_Task requirements_. Reproduce the rows below, swapping every "screenshot" for "capture" and leaving all else unchanged.

(Rows for locating text and elements)
|---|
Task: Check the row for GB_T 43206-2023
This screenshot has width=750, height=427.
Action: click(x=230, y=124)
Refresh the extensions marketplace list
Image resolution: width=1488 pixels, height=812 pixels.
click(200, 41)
|---|
_Answer to the exercise_.
Task: Check the row for GB_T 43206-2023
This capture has width=750, height=427.
Action: click(x=230, y=124)
Refresh the extensions marketplace list
Image resolution: width=1488 pixels, height=812 pixels.
click(200, 41)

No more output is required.